### Activity
Carry on the reader's comment about Flanagan's "guessing about love" remark, starting after its last sentence.

### Passage for review
[Start of Attachment]
So glad someone else caught that atrocious ‘guessing about love’ comment. It’s not clear if Flanagan meant the comment to apply to non-biological parents or just all non-parents, but I found it interesting that either way, according to her theory, the very kid at whose funeral she was in attendance when this gem of wisdom occurred to her, would himself have fallen into the ‘never actually loved anyone for real’ category. What a shame that this boy went through 16 years of the trials and tribulations of human life, without ever having experienced REAL love. Oh, and Mother Theresa, too. I myself am 40 and childless, and now I’m wondering if, gee, maybe I shouldn’t just pack it in and stop using up natural resources that could be better consumed by someone who knows what life is really about.
[End of Attachment]
### Data for review
[Start of Attachment]
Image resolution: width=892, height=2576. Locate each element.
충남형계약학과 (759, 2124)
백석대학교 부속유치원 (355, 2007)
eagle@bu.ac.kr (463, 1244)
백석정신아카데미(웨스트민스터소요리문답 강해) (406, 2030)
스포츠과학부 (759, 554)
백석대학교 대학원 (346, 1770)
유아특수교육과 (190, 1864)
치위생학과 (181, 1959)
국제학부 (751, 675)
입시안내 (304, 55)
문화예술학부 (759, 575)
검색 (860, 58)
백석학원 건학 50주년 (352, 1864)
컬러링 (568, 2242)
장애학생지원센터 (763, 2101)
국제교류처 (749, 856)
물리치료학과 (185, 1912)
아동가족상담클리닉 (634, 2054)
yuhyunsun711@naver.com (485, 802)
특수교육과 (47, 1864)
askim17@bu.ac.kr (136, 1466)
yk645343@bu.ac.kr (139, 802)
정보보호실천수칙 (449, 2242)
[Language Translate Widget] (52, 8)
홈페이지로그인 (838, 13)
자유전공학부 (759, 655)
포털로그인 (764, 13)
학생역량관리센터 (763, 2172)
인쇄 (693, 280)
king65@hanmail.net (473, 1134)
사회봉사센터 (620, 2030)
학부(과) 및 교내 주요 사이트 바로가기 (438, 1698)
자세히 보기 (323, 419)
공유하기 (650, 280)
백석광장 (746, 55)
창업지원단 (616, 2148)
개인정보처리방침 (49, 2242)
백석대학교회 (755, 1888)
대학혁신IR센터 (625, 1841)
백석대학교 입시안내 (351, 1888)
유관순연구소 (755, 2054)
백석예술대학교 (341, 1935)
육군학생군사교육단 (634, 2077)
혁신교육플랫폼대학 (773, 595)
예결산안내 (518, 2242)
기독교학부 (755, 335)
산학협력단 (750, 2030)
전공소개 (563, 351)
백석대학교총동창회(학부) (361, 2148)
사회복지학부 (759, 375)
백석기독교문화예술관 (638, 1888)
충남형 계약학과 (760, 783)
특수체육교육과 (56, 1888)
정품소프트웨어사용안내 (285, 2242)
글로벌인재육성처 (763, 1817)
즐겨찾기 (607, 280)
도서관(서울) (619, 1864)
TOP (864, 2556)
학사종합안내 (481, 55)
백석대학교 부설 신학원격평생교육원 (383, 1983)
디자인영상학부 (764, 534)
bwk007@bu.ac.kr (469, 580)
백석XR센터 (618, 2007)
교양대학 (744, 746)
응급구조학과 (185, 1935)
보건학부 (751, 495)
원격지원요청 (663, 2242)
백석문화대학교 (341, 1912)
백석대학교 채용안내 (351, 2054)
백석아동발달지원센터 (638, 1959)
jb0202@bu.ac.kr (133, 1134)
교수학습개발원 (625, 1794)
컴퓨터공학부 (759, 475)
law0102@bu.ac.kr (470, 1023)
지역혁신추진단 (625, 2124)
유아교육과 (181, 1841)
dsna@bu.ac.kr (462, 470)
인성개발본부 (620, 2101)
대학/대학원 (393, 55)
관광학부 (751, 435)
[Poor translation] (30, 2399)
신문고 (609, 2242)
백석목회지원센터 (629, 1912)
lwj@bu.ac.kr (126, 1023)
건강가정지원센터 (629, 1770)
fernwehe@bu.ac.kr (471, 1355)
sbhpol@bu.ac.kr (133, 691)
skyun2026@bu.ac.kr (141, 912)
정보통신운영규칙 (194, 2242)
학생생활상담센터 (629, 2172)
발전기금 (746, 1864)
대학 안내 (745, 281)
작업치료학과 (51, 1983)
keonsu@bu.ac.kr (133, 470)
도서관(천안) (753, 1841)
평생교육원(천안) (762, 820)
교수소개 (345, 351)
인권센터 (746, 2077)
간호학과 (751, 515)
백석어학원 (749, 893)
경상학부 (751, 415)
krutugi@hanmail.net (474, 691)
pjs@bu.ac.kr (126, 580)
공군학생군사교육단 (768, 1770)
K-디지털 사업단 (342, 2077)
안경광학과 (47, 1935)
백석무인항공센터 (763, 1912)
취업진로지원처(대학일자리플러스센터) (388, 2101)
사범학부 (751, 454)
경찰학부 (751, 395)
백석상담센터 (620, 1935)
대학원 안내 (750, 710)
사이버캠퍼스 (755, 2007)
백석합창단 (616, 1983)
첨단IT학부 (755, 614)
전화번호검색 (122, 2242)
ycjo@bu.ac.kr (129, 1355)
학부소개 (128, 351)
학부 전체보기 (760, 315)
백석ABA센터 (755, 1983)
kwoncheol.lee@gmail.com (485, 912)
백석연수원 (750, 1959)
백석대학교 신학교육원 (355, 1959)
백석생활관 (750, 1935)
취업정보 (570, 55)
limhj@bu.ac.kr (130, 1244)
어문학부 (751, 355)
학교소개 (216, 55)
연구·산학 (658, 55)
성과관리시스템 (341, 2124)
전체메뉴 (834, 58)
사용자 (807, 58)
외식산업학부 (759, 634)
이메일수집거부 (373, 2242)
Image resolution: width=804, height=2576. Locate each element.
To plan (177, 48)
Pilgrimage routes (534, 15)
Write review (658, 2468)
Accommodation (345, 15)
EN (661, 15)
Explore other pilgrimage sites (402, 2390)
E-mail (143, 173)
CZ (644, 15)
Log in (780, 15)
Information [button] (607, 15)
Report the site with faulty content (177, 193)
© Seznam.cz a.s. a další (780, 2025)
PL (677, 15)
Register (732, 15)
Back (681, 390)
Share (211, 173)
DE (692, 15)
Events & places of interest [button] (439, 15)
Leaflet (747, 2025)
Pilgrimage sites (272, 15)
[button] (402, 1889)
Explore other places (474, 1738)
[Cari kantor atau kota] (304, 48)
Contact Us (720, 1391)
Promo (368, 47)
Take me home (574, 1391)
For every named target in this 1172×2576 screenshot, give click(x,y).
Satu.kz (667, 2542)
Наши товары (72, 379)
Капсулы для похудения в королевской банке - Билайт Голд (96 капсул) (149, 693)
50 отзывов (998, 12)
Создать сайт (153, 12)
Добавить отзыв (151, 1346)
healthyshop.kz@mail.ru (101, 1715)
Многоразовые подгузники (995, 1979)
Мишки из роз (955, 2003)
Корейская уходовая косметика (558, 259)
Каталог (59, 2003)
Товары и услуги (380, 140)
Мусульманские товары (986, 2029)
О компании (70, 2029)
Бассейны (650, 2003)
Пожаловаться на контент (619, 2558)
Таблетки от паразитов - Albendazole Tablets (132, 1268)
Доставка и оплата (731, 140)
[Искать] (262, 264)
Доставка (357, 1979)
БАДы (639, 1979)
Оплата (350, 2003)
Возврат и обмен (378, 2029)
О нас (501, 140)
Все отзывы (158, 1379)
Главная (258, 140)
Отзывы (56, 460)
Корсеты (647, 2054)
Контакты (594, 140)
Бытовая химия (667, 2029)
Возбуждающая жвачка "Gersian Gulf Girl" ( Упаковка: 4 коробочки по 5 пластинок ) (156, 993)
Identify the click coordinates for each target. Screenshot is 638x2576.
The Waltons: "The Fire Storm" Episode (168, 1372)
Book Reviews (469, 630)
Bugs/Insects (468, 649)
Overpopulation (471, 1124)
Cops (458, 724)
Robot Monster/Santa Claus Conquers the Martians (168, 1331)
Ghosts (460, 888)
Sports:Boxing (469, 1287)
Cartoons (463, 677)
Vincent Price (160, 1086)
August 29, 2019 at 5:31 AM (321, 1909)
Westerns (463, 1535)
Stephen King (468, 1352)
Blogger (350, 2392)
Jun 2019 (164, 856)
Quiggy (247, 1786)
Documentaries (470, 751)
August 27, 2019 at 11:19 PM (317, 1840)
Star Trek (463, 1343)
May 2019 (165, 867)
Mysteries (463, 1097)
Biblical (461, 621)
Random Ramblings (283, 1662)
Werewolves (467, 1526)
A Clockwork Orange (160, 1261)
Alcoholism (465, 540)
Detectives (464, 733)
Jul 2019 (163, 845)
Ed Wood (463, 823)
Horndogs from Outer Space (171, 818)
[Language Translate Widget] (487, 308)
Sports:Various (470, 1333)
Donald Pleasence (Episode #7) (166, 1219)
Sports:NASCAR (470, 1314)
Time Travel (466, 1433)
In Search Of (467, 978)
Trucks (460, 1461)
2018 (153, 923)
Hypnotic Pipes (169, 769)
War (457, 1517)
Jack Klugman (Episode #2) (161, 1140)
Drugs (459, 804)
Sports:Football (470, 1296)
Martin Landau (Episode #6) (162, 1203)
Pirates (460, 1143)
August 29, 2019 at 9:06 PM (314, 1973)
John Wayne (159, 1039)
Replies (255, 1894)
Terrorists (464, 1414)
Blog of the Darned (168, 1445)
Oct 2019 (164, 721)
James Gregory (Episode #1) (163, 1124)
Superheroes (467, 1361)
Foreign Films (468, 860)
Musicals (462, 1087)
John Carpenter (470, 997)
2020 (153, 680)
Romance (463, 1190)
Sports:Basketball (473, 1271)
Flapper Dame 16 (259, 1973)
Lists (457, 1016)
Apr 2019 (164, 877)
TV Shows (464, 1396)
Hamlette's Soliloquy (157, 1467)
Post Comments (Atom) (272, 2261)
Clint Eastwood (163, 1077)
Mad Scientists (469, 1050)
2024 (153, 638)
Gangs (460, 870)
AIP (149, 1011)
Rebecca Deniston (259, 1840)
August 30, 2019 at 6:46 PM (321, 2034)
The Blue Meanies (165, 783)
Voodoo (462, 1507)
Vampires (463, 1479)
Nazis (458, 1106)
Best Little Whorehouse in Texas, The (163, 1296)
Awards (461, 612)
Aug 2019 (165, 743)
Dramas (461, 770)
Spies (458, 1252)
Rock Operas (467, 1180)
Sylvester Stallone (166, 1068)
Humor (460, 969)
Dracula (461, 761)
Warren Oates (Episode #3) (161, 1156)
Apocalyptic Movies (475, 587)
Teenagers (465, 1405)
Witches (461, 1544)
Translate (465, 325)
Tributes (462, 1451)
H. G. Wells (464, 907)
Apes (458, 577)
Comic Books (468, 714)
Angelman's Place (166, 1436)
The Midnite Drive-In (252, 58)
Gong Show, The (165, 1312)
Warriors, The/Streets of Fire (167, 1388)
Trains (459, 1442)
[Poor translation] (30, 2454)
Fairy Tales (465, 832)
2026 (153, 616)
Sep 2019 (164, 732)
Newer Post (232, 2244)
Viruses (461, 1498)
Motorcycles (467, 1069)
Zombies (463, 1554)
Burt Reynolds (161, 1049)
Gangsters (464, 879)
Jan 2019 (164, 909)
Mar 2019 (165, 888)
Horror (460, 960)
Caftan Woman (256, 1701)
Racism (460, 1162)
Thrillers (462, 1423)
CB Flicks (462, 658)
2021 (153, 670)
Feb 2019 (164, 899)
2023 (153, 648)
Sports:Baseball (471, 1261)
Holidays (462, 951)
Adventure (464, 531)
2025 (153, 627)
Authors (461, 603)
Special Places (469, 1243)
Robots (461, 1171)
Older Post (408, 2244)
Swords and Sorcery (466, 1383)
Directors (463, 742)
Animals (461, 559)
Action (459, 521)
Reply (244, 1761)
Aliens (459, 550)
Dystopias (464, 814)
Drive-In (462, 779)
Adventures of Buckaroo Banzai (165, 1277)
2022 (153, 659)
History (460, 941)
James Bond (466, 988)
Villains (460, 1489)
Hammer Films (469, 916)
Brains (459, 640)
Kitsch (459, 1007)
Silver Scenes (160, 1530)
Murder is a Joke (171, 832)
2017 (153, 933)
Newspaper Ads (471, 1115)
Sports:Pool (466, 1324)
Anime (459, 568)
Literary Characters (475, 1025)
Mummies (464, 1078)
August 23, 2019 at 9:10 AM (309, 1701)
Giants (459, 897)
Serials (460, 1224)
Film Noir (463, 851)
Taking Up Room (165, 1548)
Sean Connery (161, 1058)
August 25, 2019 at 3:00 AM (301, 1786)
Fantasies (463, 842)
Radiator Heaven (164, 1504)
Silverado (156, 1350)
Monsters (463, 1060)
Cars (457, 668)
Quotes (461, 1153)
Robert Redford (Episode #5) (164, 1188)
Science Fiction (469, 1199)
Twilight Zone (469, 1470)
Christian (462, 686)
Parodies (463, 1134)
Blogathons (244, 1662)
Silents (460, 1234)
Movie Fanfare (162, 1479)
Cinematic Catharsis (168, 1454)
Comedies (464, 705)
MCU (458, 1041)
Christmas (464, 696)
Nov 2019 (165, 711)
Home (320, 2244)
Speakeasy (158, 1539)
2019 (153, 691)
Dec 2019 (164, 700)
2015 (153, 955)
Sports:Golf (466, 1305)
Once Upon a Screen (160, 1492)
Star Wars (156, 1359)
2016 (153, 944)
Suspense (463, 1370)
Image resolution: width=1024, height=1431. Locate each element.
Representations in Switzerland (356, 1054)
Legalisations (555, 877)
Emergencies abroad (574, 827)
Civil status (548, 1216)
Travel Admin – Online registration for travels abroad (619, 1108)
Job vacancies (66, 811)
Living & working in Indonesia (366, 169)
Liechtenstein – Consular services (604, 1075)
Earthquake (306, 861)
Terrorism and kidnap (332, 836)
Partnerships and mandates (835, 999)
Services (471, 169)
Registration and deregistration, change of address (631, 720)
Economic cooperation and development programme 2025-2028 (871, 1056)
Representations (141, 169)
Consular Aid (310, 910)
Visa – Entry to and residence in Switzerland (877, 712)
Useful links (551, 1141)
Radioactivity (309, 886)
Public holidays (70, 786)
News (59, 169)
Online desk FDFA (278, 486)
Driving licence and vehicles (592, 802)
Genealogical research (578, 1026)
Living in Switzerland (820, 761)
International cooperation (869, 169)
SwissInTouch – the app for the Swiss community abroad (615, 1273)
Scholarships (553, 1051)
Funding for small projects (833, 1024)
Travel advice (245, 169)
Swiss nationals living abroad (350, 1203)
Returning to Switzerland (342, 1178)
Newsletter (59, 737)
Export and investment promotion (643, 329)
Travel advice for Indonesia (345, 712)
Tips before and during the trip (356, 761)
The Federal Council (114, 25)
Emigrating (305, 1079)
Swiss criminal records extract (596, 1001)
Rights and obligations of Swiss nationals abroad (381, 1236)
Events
[End of Attachment]
### Result of this exercise
I also was struck by Flanagan’s concluding her ‘review’ with an ‘in case you haven’t gleaned that I disapprove of this woman’ final grind-down of Rielle Hunter. I guess when motherhood unlocked love’s magic door for Flanagan it was with the caveat that love could then only be extended toward her own wonderful family and, you know, other people she likes, but not out toward the greater humanity. After all, why bother trying to imagine an actual person within the dreaded other woman, when everyone knows she can only be pure evil, pathetic-ness and stupidity?
I suppose my own sarcastic remarks don’t make me exactly a Buddha, either, but then again, I never said I had the answer. And yes, it’s totally creepy that she’s got a book coming out about pubescent girls when she has two sons.